In spite of himself, Magnus paled. Harran shut his teeth with an oath. Their exaltation of the previous moment collapsed like a pyramid of cards. The vision of the new movement of the wheat, the conquest of the East, the invasion of the Orient, seemed only the flimsiest mockery. With a brusque wrench, they were snatched back to reality. Between them and the vision, between the fecund San Joaquin, reeking with fruitfulness, and the millions of Asia crowding toward the verge of starvation, lay the iron-hearted monster of steel and steam, implacable, insatiable, huge—its entrails gorged with the life blood that it sucked from an entire commonwealth, its ever hungry maw glutted with the harvests that should have fed the famished bellies of the whole world of the Orient.
But abruptly, while the four men stood there, gazing into each other’s faces, a vigorous hand-clapping broke out. The raffle of Hartrath’s picture was over, and as Presley turned about he saw Mrs. Cedarquist and her two daughters signalling eagerly to the manufacturer, unable to reach him because of the intervening crowd. Then Mrs. Cedarquist raised her voice and cried:
“I’ve won. I’ve won.”
Unnoticed, and with but a brief word to Cedarquist, Magnus and Harran went down the marble steps leading to the street door, silent, Harran’s arm tight around his father’s shoulder.

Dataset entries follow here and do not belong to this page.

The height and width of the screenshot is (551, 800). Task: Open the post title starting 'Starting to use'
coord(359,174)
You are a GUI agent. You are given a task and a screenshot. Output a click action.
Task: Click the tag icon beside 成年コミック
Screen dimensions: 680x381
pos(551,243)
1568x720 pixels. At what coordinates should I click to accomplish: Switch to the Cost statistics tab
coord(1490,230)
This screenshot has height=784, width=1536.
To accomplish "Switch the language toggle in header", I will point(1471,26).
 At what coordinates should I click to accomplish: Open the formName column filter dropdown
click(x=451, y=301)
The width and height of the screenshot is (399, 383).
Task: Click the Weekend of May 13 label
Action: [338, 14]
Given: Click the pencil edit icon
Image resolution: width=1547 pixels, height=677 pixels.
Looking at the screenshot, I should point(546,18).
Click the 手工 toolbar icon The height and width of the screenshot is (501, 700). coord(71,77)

At once the orchestra struck into a lively air. A renewed murmur of conversation broke out, and Cedarquist, as he said good-bye to Presley, looked first at the retreating figures of the ranchers, then at the gayly dressed throng of beautiful women and debonair young men, and indicating the whole scene with a single gesture, said, smiling sadly as he spoke:
“Not a city, Presley, not a city, but a Midway Plaisance.”